Chronic lymphocytic leukemia-associated wAIHA

Patients with chronic lymphocytic leukemia (CLL) have an increased risk of AIHA and mainly of wAIHA; up to 14% of the patients have a positive DAT at time of diagnosis and the overall prevalence AIHA is 2 to 4% [62, 63]. The risk of AIHA increased with age and is also increased in males, in patients with progressive disease (stage C-CLL) and in those previously treated by fludarabine or chlorambucil alone. Biological prognostic factors include a high level of beta 2 microglobulin, a high ZAP70 and/or high CD38 expression level and an unmutated IGVH genes status [62]. The management of CLL-associated wAIHA depends on the activity of CLL. Patients with stage A CLL and active hemolysis should be managed as they have a primary wAIHA keeping in mind that rituximab is less effective in this setting. On the other hand patients with a progressive CLL must be treated more aggressively with combined regimens such as rituximab+cyclophosphamide and dexamethasone (R-CDex) [64]. The use of fludarabine alone is contra-indicated but this drug can be used safely in combination with cyclophosphamide [62]. In patients with active CLL and refractory wAIHA, the use of alemtuzumab may be considered whereas the place of bendamustine and of the recently developed Bruton-tyrosine-kinase (btk) inhibitor ibrutinib needs further evaluation [65].

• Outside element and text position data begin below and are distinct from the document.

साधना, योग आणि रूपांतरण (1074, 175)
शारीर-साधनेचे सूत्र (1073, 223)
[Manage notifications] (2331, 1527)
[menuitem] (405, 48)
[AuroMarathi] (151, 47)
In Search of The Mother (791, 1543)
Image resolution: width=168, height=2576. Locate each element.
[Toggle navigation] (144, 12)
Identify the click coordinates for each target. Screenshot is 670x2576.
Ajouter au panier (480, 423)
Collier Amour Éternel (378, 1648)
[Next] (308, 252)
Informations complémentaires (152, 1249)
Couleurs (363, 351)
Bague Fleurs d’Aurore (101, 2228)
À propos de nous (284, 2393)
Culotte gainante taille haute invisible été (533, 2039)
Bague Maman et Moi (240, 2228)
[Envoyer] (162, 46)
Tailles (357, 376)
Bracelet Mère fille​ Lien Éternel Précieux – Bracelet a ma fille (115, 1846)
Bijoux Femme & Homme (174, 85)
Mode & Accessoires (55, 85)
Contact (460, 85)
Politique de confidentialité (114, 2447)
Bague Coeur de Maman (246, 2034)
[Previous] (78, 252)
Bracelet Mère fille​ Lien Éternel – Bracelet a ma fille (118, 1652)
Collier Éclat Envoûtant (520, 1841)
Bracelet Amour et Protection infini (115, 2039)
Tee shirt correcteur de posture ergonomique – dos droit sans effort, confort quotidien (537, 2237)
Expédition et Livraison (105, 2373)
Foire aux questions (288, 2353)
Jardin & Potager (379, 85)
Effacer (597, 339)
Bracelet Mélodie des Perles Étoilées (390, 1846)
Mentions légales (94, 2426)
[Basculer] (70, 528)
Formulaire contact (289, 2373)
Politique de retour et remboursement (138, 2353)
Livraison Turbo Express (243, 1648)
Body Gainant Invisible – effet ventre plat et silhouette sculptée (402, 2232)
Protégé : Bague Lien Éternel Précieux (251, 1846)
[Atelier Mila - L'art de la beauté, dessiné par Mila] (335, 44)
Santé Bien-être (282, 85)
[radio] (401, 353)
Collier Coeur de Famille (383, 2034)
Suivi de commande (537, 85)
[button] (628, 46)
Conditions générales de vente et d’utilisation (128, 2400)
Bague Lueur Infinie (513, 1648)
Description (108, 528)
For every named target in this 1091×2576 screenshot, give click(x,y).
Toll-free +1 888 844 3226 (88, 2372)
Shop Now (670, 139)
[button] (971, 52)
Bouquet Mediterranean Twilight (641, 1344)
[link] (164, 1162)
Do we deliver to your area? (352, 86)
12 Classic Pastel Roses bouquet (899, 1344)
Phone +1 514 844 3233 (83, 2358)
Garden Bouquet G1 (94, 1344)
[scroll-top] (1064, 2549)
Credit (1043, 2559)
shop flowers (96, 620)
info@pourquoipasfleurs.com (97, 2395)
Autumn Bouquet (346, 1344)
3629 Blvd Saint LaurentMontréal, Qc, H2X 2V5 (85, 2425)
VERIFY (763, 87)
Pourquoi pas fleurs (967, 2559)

Common variable immunodeficiency-associated wAIHA

Patients with common variable immunodeficiency (CVID) are at high risk of developing immune thrombocytopenia (ITP) and/or autoimmune hemolytic anemia (AHA). Given their underlying immunodeficiency, the long-term use of corticosteroids and/or immunosuppressive treatment may increase the risk of infection and splenectomy must be avoided. Based on a retrospective series of 34 episodes of immune cytopenias in 33 CVID patients, rituximab was shown to be highly effective and relatively safe option for the management of wAIHA in patients with CVID [66]. This treatment should be the primary second-line treatment to be considered, prior to splenectomy and/or immunosuppressors, in this group of patients at high risk of infection and especially in those with wAIHA or Evans’ syndrome. To minimize the risk of infection, initiating or continuing long-term Ig replacement therapy is strongly recommended and long-term antibiotic prophylaxis must also be used in patients who have undergone splenectomy [66].

Conclusion

wAIHA has long been viewed as a rare autoimmune disease that could be treated empirically mainly by corticosteroids on a long-term. Thanks to some informative observational studies and efforts made in the classification of wAIHA (primary versus secondary) the natural history and prognosis of the disease is henceforth better known. Based on retrospective and more recently on prospective trials, rituximab has emerged in the last decade as the preferred second-line option prior to splenectomy. As in other autoimmune diseases, avoiding the long-term use of corticosteroids in wAIHA must indeed be considered as a major objective. The increasing knowledge of the pathophysiology of the disease based mainly on animal models could serve as a relevant background for testing in the next future some new therapeutical approaches targeting either autoreactive B-cells or TH17 cells.

Disclosure of interest

the author has received research support from Roche for a clinical trial in wAIHA.